PPDPP Undang Stakeholder Perumahan Sukseskan Pameran Rumah Rakyat 2016

Pusat Pengelolaan Dana Pembiayaan Perumahan (PPDPP) Kementerian Perumahan Rakyat kembali mengadakan rapat persiapan untuk menyukseskan Pameran Rumah Rakyat Tahun 2016. Rencananya pameran ini akan berlangsung di empat kota di Indonesia yaitu, Jambi (12 – 16 Oktober 2016), Banyuwangi (14 – 18 Oktober 2016), Kendari (26 – 30 Oktober 2016) dan Jakarta (9 – 13 November ), dengan tema sesuai dengan Hari Habitat Dunia 2016 yaitu “Perumahan Penggerak Perkotaan Berkelanjutan”.

Pameran ini nantinya akan melibatkan enam Direktorat Jenderal di Lingkungan Kementerian Pekerjaan Umum dan Perumahan Rakyat (PUPR) yaitu Ditjen Pembiayaan Perumahan, Ditjen Penyediaan Perumahan, Ditjen Cipta Karya, Badan Penelitian dan Pengembangan dan Badan Pengembangan Infrastruktur Wilayah, tigapuluhan pengembang yang membangun rumah dengan menggunakan fasilitas Kredit Pemilikan Rumah Fasilitas Likuiditas Pembiayaan Perumahan (KPR – FLPP). Selain itu juga bank pelaksana yang sudah mengadakan perjanjian kerjasama operasional dengan PPDPP, asosiasi perumahan seperti Real Estate Indonesia (REI), Asosiasi Pengembang Perumahan dan Permikiman Seluruh Indinesia (Apersi), Asosiasi Pengembang Rumah Sederhana Sehat (Apernas), Asosiasi Pengembang Perumahan Rakyat Indonesia (Asperi), Asosiasi Pembangunan Perumahan Prajurit (Aspera), Asosiasi Pengembang dan Pemasar Rumas Nasional (Asprumnas). Bapertarum PNS dan Perum Perumnas juga turut aktif dalam mendukung pameran rumah rakyat ini.

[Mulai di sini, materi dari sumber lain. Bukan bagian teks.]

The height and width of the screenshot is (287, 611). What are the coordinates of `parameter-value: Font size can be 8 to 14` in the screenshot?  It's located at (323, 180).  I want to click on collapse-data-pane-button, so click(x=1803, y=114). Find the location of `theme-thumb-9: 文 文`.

Dalam rapat persiapan yang diadakan di Hotel Falatehan Jakarta ini Rabu (5/10) dipimpin oleh Aisyah Dewi, Staf Khusus Direktur Layananan dan didampingi oleh Tenaga Ahli Pameran Hans Djuanda dan dihadiri oleh seluruh calon peserta pameran dari berbagai lini, baik kementerian PUPR, perbankan, pengembangan dan Badan. Dalam rapatnya Aisyah Dewi menyampaikan hal-hal yang perlu diperhatikan oleh para calon peserta pameran nantinya demi menyukseskan pameran rumah rakyat.

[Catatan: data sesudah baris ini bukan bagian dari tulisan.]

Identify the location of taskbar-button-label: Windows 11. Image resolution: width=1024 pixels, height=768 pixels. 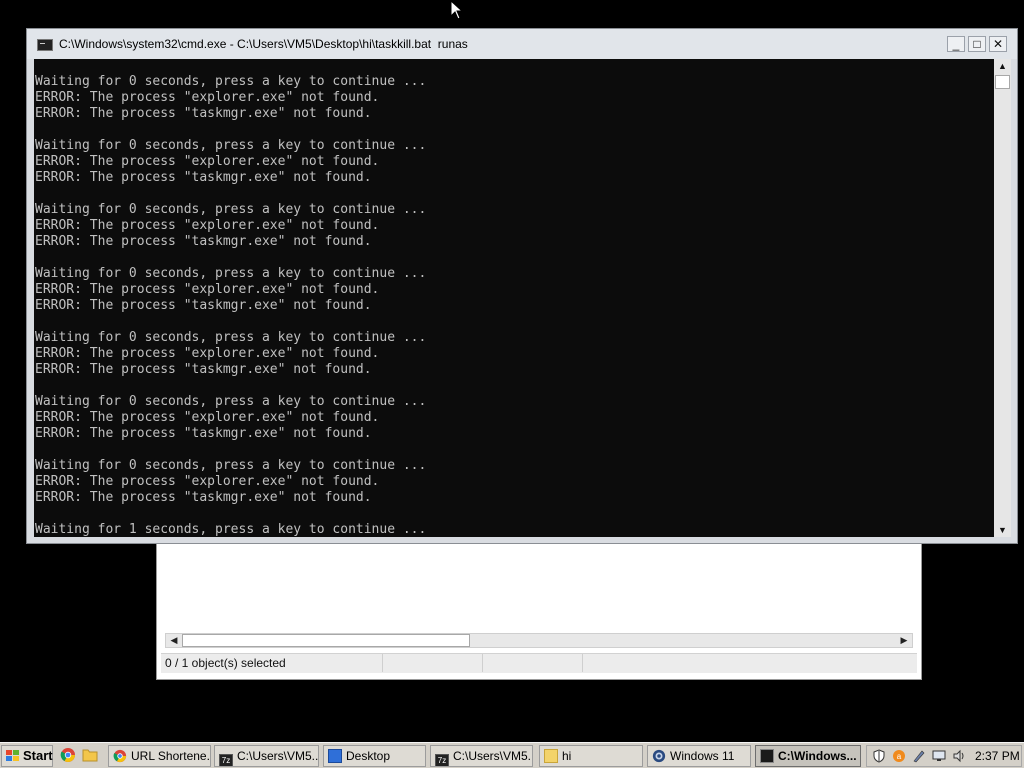
(702, 756).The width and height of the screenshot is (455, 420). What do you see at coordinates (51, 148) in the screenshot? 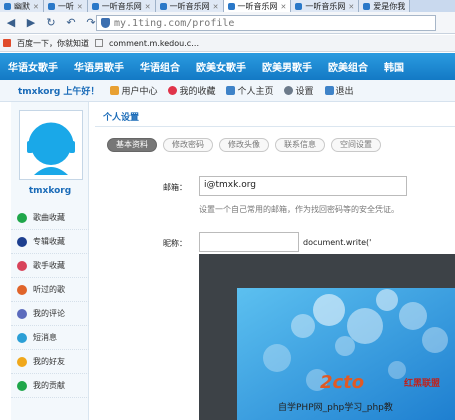
I see `headphone-user-icon` at bounding box center [51, 148].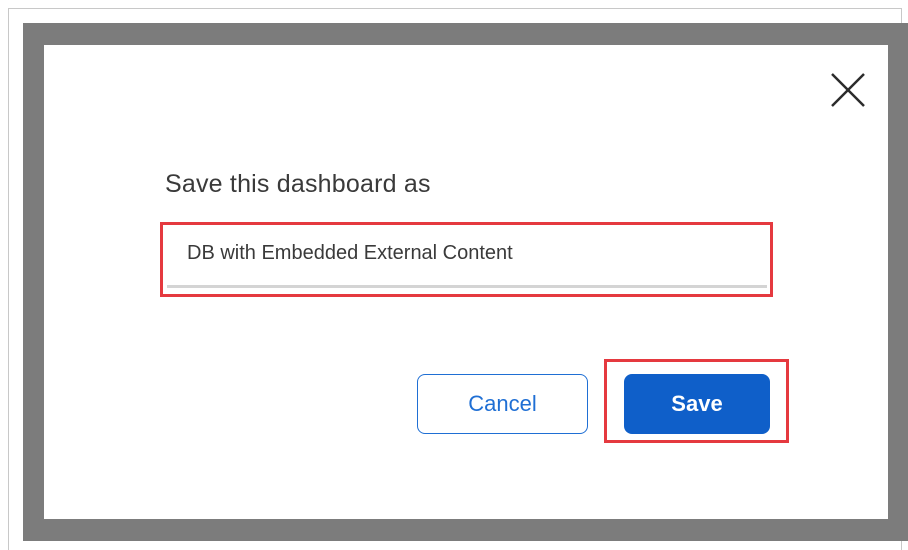  What do you see at coordinates (502, 404) in the screenshot?
I see `cancel-button: Cancel` at bounding box center [502, 404]. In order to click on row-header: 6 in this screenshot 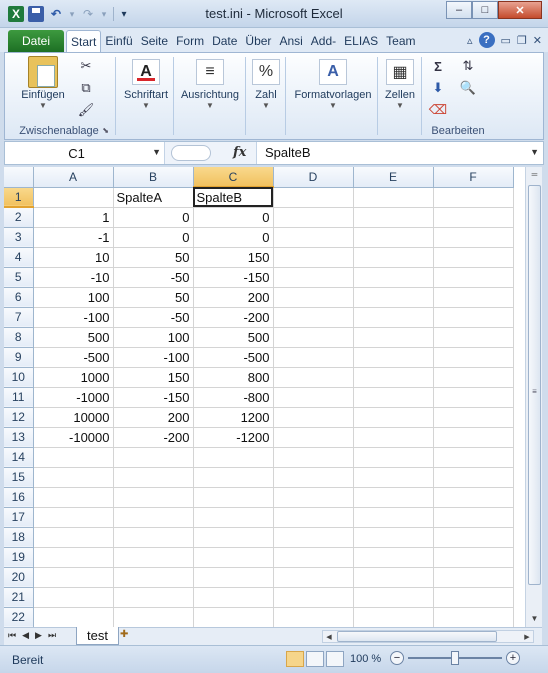, I will do `click(19, 298)`.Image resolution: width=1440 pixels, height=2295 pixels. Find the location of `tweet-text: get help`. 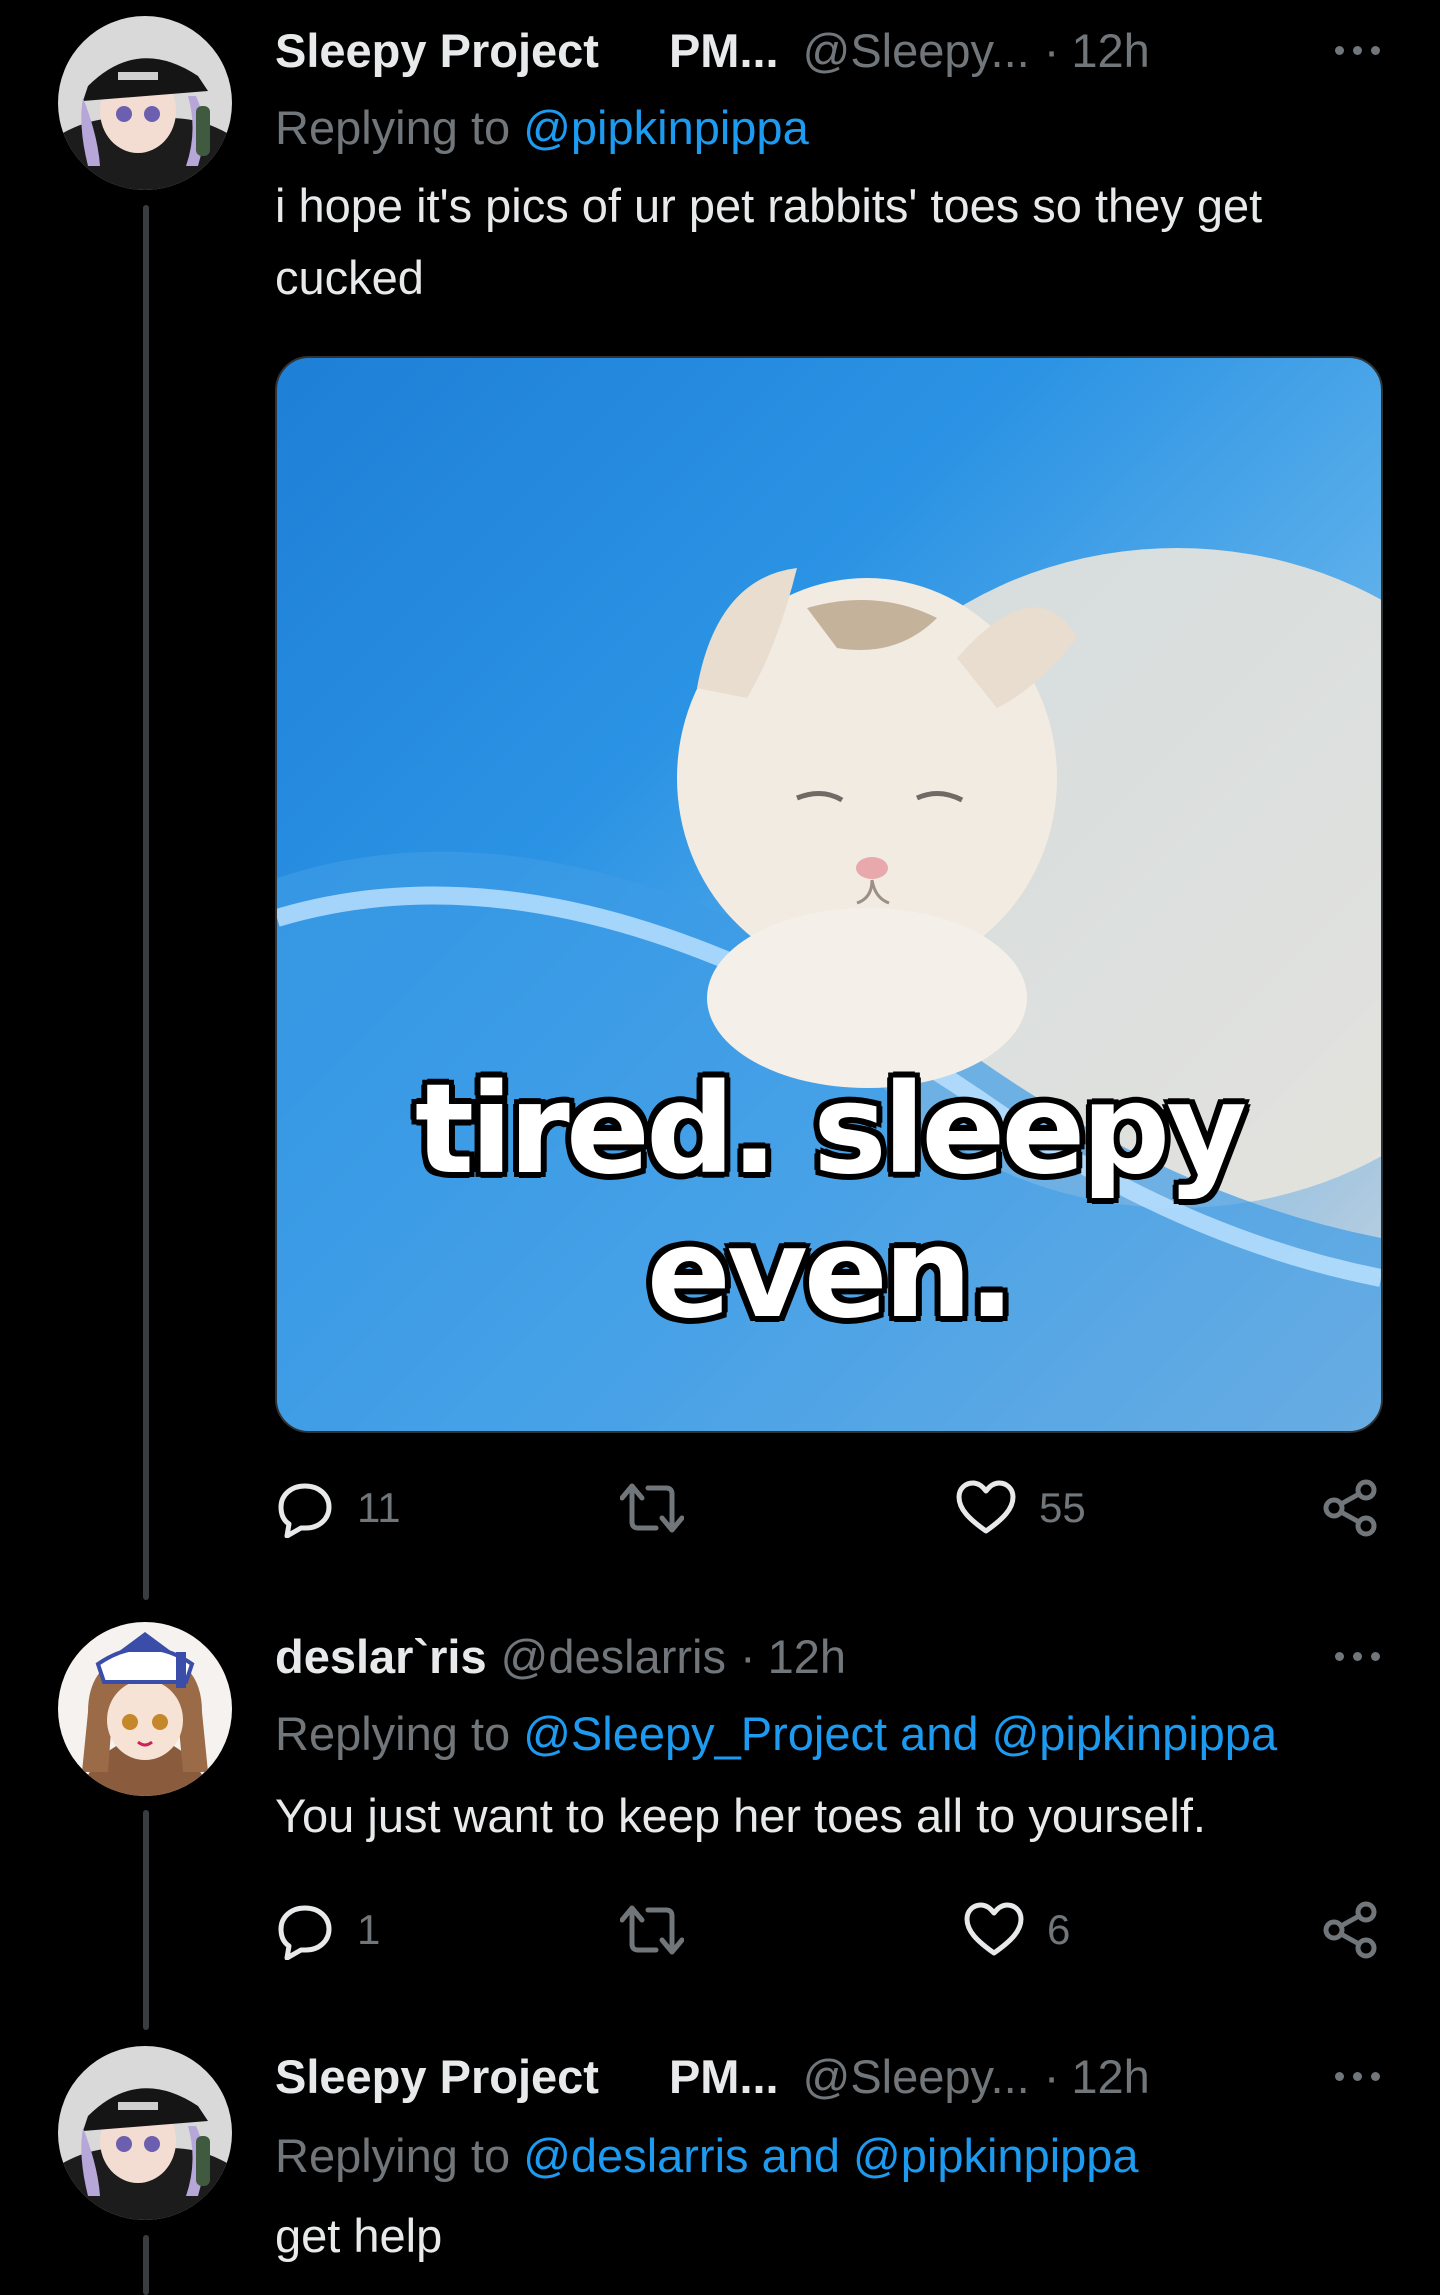

tweet-text: get help is located at coordinates (359, 2236).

“Dalam pameran ini kami mengharapkan agar perbankan bisa memberikan gimmick yang menarik sehingga bisa menarik jumlah pengunjung. Sedangkan dari sisi pengembang, diminta hanya menjual rumah sesuai dengan patokan harga FLPP. Seperti di Jambi dan Banyuwangi seharga Rp 116.500.000,- dan di Jakarta Rp 133.000.000,- serta di Kendari Rp 122.500.000,-. Kami tidak mentolerir penjualan rumah di atas harga tersebut,”ujar Aisyah Dewi tegas.

Harapannya, semua pihak yang akan mengikuti pameran ini bisa turut serta memberikan produk terbaiknya bagi rakyat dan menyukseskan pameran rumah rakyat 2016 ini. Pameran rumah rakyat tahun 2016 ini, merupakan pameran tahun ketiga yang telah dilaksanakan oleh PPDPP dalam mendukung program pemerintah dalam membantu masyarakat berpenghasilan rendah dalam memiliki rumah.